Can the Peshmerga save Turkey’s Kurdish peace process?
As millions of people yesterday watched the efforts to save 18 workers trapped in a coal mine in Karaman, hoping to witness a miracle, the journey of 150 Peshmerga fighters through Turkey went somewhat unnoticed.
A convoy of 40 vehicles carrying arms and supplies of the Peshmerga entered Turkey yesterday through the Habur border gate, where it was welcomed with cheers by thousands of Kurds. The “celebrations” continued in the towns that the convoy traveled through, with people carrying flags of Iraqi Kurdistan and the outlawed Kurdistan Workers’ Party (PKK) pouring onto the streets to show their love for the Peshmerga troops. Some were seen carrying posters of the PKK’s imprisoned leader, Abdullah Öcalan.
The Peshmerga troops were on their way to the Syrian Kurdish town of Kobane, which has been under siege by Islamic State of Iraq and the Levant (ISIL) militants for over a month. The Turkish Parliament earlier this month authorized the government to allow the use of Turkish land by foreign troops, and the Peshmerga forces marked the first implementation of that motion.
Kurdish politicians have been linking the situation in Kobane to the ongoing Kurdish peace process in Turkey, arguing that the fall of the besieged city would mean the end of the process and the restart of armed clashes.
So, the joy of Kurds seeing Iraqi Kurdistan forces traveling to save Kobane is understandable, but the images that bear resemblance to the Habur incident of 2009 have led to concerns among other citizens.
In 2009, a process launched by the government to accept eight PKK members and 28 Kurdish refugees from northern Iraq was disrupted by the festive welcome they received in Habur and other towns in the southeast. The incident was perceived as a “PKK show of force,” enabled by the government, and sparked a public outcry throughout the rest of Turkey, eventually leading to the end of the peace initiative that had been ongoing at that time.

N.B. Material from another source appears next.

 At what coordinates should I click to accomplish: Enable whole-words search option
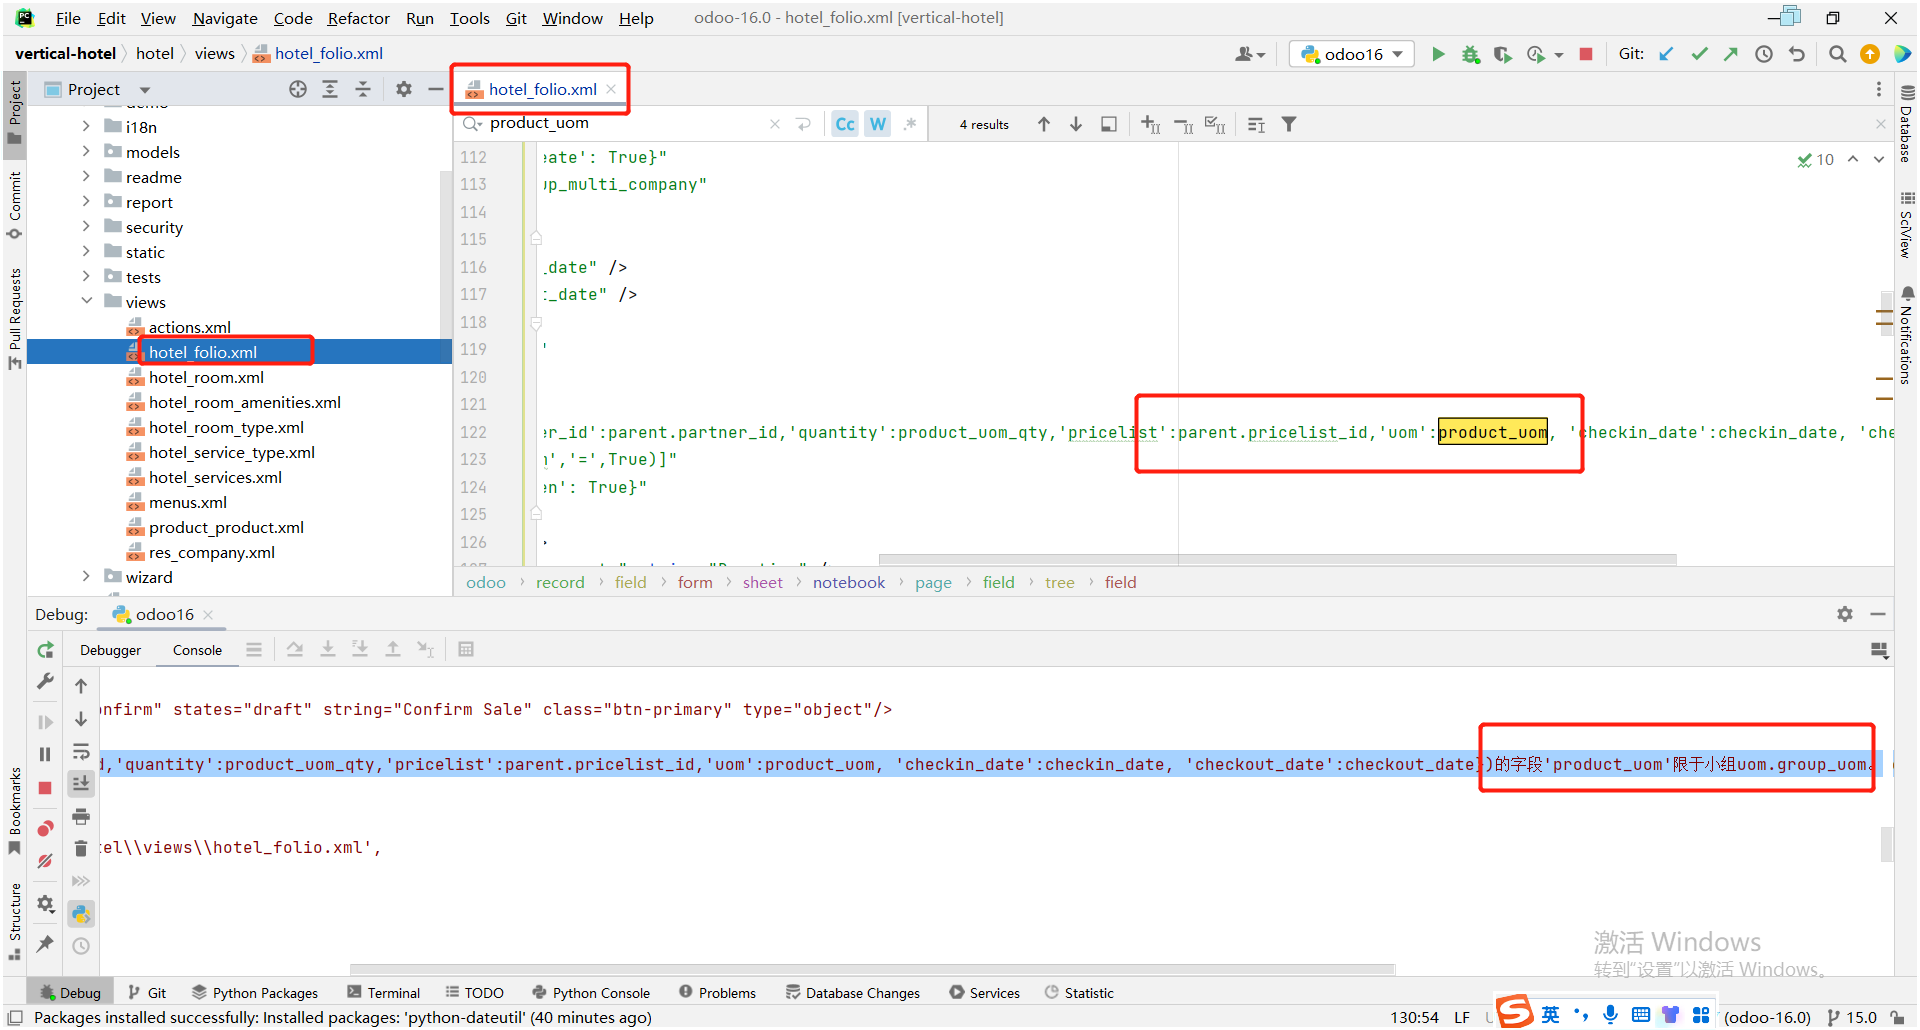[877, 123]
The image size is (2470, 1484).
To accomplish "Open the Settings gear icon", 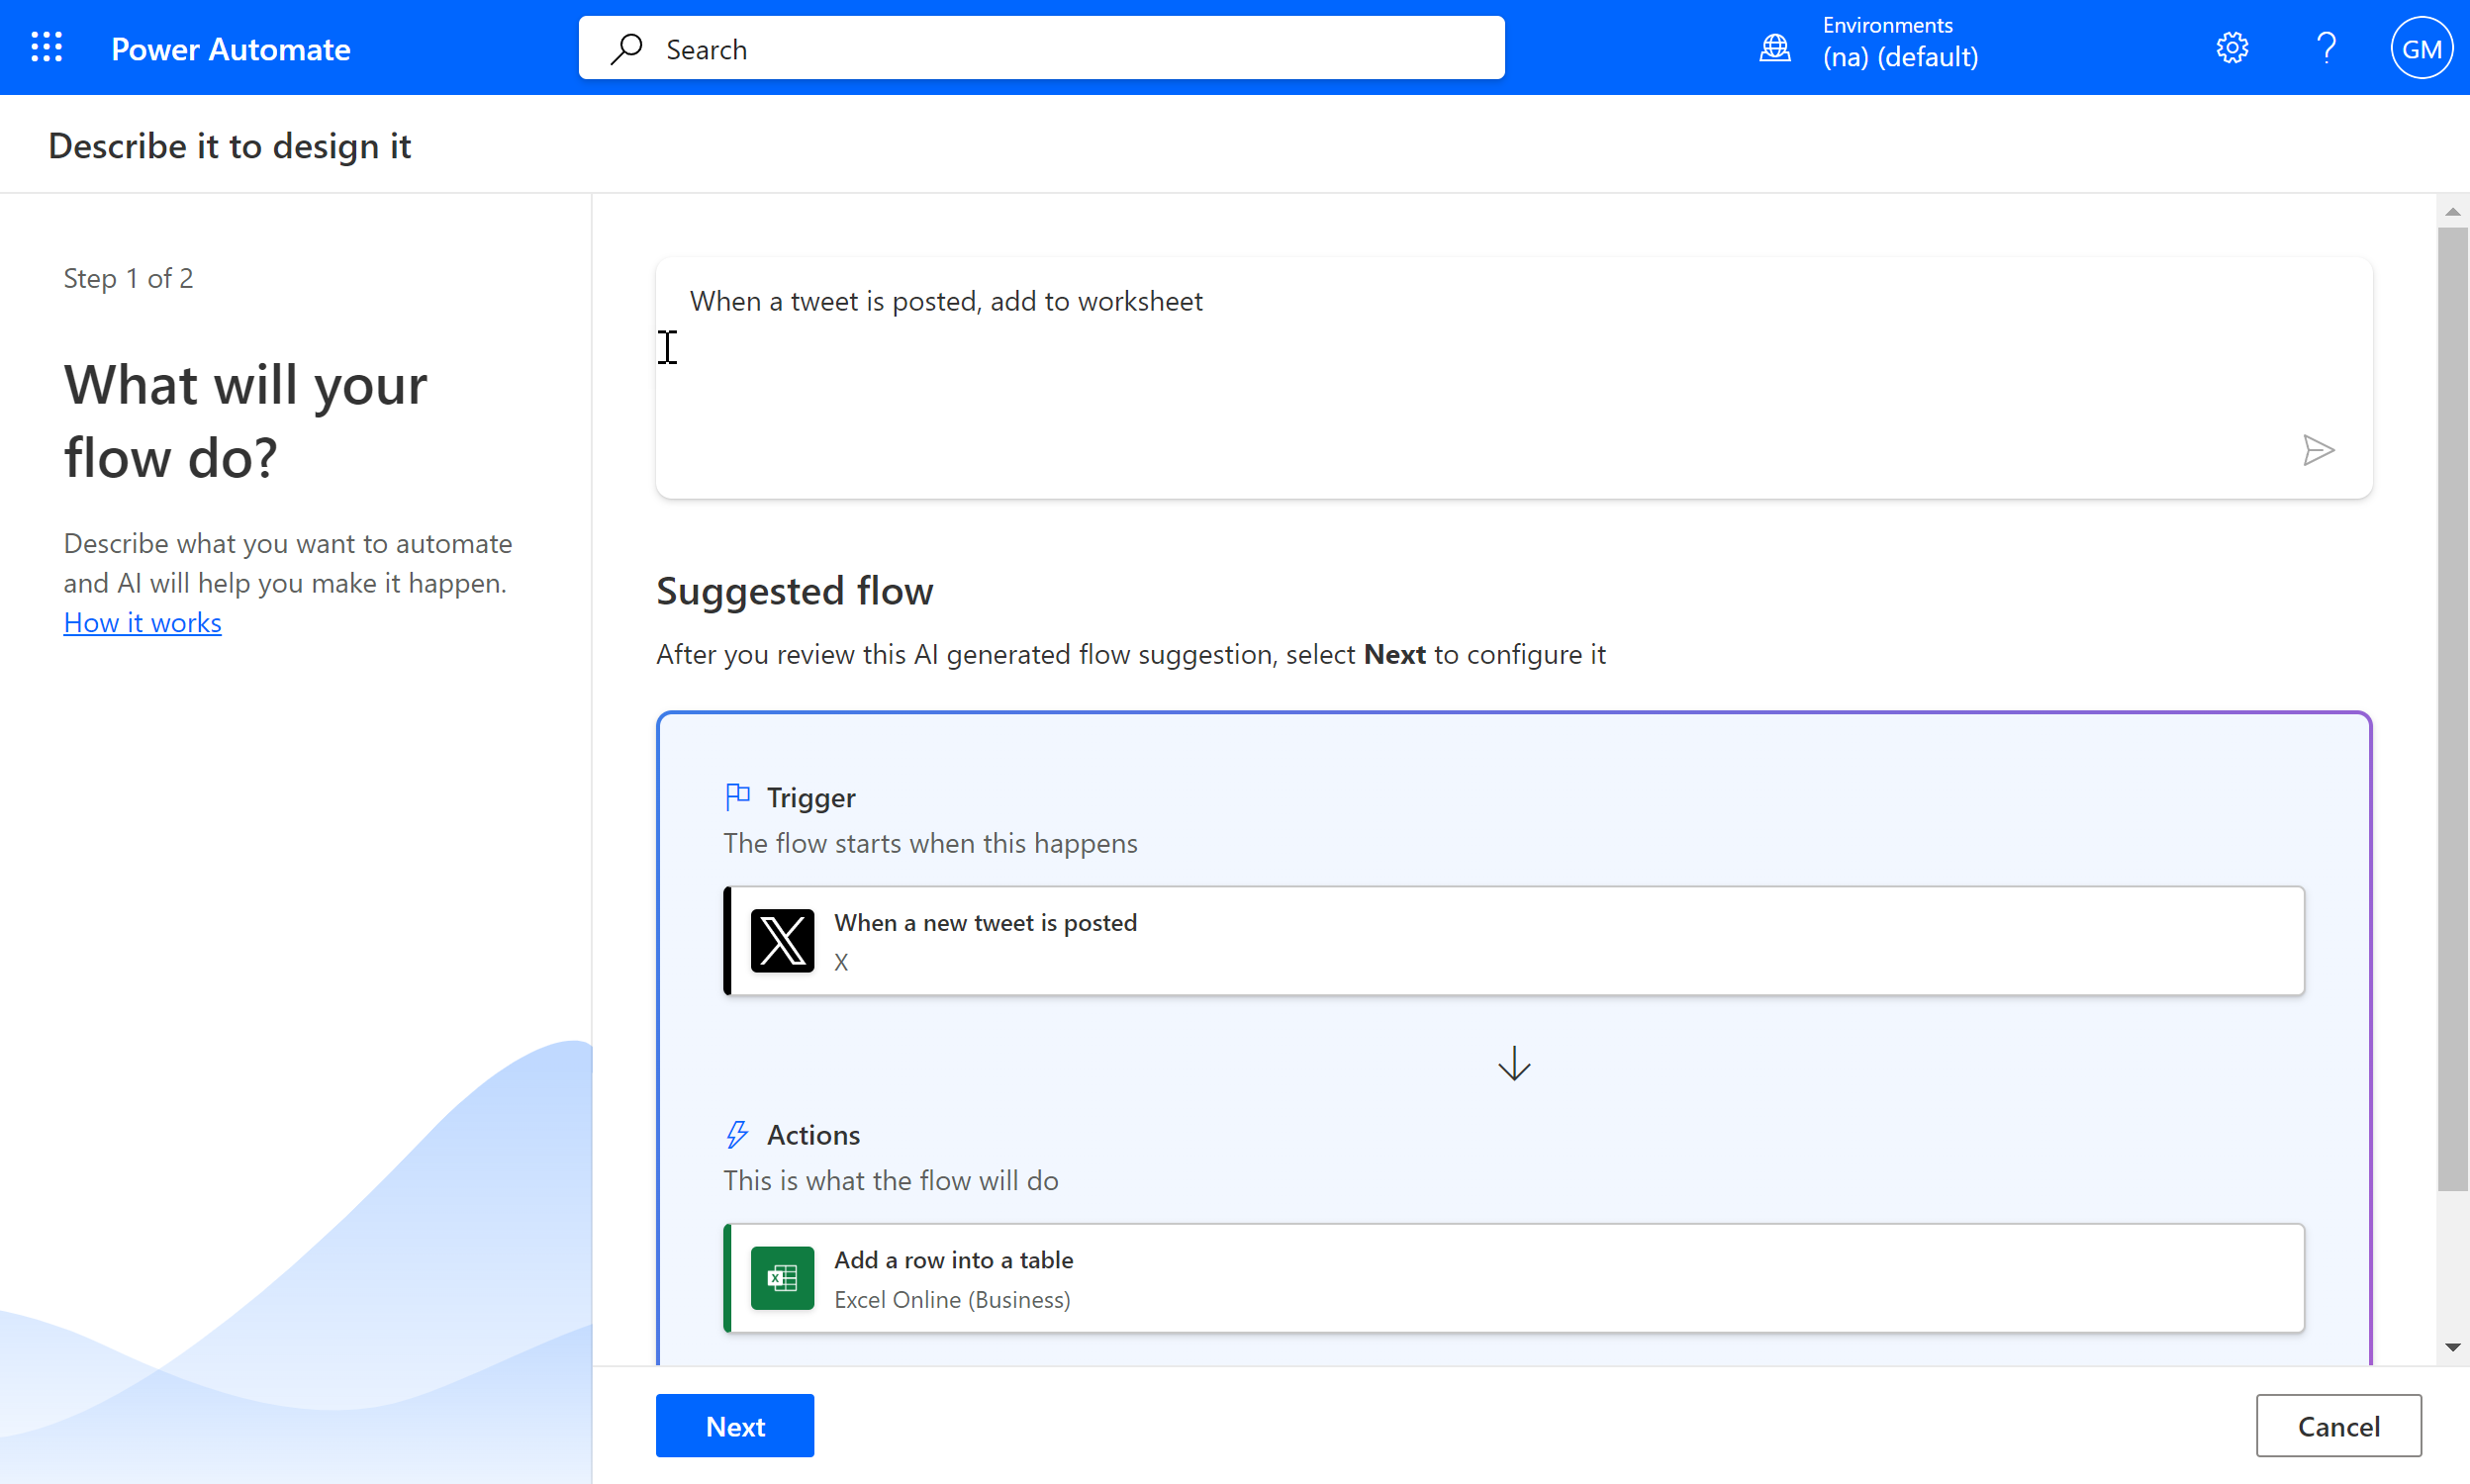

The current ongoing peace process was recently hit by the violent Kobane protests on Oct. 6-7, during which more than 40 people were killed. It was also hit by the killing of three PKK militants in Kars and the killing of three Turkish soldiers in Yüksekova last week. Although the PKK denied ordering the hit of the soldiers who were shopping in town in civilian clothes, the government and the military insist that the outlawed group is behind the murders. The funerals of the soldiers have turned into protests against the PKK and the peace process.
At such time of high tensions, the Peoples’ Democratic Party (HDP), the Peoples’ Democratic Congress (HDK), the Party of Democratic Regions (DBP) and the Democratic Society Congress (DTK) issued a statement yesterday calling for mass participation in rallies planned for Nov. 1.
“We call on our people to hit the streets on Nov. 1 with people all over the world in solidarity with Kobane,” the statement read. The protests earlier this month had also started after a call from the HDP, while the party’s co-chair Selahattin Demirtaş blamed “provocateurs” for the violence.
Creating peace after 30 years of armed clashes is a very difficult task and the process should be continued delicately, without offending people on either side of the conflict. There is already a major reaction against the process among Turkish nationalists, who use the violence, the killings, and Kurds cheering foreign soldiers on the streets, as proof of “the government’s total surrender to the PKK and Öcalan.”
Kurdish politicians should realize that they are one side of the peace process, and that labeling anyone who has concerns about the process as a racist and an enemy of the Kurds is not helping their cause.
If the arrival of peace is dependent on Peshmerga forces saving Kobane, the process must have already collapsed.